Transfer linking — the process that pairs a CEX withdrawal to a wallet deposit (and vice versa) by writing a shared transferGroupId — runs nightly at 03:45 UTC, after the hourly ingesters (exchange sync, wallet sync) have had a chance to write the day’s transactions, and before the portfolio-value rollup at 04:00 UTC depends on the linked groups.

Inline matching. Every time an ingester wrote a withdraw or transfer_out row, the ingester would look for a matching deposit on the user’s other accounts within a 30-minute window and link them on the spot.

Ingester order would matter. A user’s Binance ingester might run 30 seconds before their Metamask ingester. The Binance withdraw lands first; inline matching finds no candidate on the Metamask side because the corresponding deposit hasn’t been written yet. The withdraw is left unlinked. Thirty seconds later the deposit lands, and its inline match finds the unlinked withdraw — but only if the inline matcher looks both directions. A two-direction matcher then needs a back-fill pass when the second leg arrives, which is most of a nightly job already.

Cross-user ambiguity wouldn’t be visible at ingest time. When multiple wallets receive deposits of the same token in the same window, the matcher’s job is to not confidently link the wrong pair.
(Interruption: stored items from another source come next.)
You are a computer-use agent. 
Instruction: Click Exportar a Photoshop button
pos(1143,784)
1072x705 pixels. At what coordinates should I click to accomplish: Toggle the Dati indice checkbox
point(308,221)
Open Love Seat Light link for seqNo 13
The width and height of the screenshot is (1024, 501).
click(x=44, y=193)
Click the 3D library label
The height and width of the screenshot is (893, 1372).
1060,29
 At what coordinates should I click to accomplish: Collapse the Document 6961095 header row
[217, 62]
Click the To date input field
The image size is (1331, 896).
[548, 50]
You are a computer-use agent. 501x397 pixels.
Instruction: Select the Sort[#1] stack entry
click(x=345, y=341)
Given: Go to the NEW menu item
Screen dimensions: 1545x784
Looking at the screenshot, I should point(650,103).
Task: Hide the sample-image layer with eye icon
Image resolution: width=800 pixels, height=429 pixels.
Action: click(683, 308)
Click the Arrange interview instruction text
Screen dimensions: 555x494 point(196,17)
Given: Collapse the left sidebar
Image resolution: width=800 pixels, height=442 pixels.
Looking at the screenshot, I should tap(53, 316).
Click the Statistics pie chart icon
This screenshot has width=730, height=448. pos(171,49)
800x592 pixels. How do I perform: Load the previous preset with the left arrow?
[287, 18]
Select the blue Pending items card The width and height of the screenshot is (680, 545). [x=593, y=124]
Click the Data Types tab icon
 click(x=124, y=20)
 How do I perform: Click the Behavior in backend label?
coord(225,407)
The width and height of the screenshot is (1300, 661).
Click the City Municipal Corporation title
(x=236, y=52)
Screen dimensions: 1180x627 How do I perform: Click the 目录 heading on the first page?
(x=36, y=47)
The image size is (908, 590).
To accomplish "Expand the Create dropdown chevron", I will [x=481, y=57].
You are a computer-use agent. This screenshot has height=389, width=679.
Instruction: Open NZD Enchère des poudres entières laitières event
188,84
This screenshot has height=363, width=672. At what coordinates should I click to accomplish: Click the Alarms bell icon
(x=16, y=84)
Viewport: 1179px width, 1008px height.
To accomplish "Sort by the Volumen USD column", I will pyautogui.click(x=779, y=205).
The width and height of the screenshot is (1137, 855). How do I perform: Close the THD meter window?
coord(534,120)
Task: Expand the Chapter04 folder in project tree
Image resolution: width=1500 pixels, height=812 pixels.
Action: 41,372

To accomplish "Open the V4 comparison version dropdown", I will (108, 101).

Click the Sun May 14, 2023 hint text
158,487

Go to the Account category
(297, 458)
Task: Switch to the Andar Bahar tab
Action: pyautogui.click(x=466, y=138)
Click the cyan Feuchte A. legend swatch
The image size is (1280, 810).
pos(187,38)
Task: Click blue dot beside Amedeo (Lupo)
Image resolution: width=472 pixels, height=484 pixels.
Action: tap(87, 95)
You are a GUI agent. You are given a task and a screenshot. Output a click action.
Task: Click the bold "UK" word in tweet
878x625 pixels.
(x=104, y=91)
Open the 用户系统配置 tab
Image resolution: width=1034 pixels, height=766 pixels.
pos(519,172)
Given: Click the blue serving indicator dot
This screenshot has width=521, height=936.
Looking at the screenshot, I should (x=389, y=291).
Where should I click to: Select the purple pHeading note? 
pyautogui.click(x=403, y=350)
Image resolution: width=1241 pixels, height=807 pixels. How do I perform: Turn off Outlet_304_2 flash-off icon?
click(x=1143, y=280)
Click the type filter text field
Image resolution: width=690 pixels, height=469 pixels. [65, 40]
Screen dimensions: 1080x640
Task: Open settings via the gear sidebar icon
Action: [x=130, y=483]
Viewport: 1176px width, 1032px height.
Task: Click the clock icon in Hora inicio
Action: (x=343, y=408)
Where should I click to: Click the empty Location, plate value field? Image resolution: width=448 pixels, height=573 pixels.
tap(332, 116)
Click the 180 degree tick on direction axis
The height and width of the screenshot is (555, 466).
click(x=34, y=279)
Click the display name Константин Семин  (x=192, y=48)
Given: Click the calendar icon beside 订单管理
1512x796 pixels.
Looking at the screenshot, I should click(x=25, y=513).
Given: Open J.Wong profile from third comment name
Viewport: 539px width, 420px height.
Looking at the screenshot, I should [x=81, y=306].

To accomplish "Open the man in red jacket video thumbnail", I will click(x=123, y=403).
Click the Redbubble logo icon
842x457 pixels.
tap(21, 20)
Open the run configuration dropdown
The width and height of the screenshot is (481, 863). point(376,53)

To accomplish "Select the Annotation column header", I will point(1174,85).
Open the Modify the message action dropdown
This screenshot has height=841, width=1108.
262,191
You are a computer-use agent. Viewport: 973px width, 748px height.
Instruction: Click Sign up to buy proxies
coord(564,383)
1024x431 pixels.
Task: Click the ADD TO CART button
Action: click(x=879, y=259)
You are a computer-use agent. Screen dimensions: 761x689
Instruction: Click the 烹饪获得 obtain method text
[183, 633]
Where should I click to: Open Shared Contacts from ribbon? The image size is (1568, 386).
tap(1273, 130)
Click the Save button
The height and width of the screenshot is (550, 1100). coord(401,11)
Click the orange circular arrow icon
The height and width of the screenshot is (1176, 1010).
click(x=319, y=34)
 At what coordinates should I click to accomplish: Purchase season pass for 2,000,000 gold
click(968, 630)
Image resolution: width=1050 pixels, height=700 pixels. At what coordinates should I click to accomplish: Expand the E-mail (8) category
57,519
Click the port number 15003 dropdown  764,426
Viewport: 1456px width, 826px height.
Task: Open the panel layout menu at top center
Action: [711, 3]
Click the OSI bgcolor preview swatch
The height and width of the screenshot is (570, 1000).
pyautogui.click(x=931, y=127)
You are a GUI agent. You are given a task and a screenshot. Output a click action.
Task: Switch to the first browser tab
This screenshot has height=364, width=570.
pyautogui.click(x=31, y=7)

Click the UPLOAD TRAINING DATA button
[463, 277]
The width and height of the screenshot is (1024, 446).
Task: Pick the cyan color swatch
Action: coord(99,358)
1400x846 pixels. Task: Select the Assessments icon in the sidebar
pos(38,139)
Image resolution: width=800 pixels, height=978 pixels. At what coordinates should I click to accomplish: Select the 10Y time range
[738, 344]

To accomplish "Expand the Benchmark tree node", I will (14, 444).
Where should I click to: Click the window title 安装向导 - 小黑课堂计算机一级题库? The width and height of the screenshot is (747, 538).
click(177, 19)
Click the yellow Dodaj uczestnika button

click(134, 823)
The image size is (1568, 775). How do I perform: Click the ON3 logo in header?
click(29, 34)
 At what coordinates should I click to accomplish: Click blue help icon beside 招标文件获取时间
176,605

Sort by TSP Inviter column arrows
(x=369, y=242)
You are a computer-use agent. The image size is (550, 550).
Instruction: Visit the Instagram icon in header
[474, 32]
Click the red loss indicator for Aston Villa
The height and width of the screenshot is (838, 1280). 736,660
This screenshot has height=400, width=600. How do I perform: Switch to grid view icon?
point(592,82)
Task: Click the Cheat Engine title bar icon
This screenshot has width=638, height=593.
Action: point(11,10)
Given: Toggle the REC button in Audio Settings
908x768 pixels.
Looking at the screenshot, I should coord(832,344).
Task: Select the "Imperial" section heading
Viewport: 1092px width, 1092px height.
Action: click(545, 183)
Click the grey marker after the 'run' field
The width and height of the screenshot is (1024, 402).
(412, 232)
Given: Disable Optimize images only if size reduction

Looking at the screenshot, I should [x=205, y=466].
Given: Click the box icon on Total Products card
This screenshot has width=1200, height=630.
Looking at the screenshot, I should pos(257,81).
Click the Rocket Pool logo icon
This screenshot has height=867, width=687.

That decision is easier with the whole window’s data already written than with rows trickling in one-by-one.

Inline work makes ingest non-idempotent. The whole ingester contract is “produce stable externalId per source; re-runs are no-ops”. An inline matcher adds side effects (the transferGroupId gets written, then possibly overwritten by a later candidate) that break that property.

Per-ingest cost is unbounded. A heavy-CEX user with a backfill of years of withdrawals would trigger per-withdraw matching queries every time the historical import ran. Nightly matching is one bulk pass per user per day, regardless of how heavy the day’s activity was.

LinkTransferPairsUseCase.execute({ userId }):

  1. Pull all outflows for the user since the configurable horizon (sinceDays, default ~2 years) in one query.
  2. Pull all inflows in another query.
  3. Match in memory by token, within ±1% quantity drift, within a 30-minute window. O(n log n) per user.
  4. Write transferGroupId to both rows of each match.
  5. Idempotent — rows that already have a transferGroupId are skipped.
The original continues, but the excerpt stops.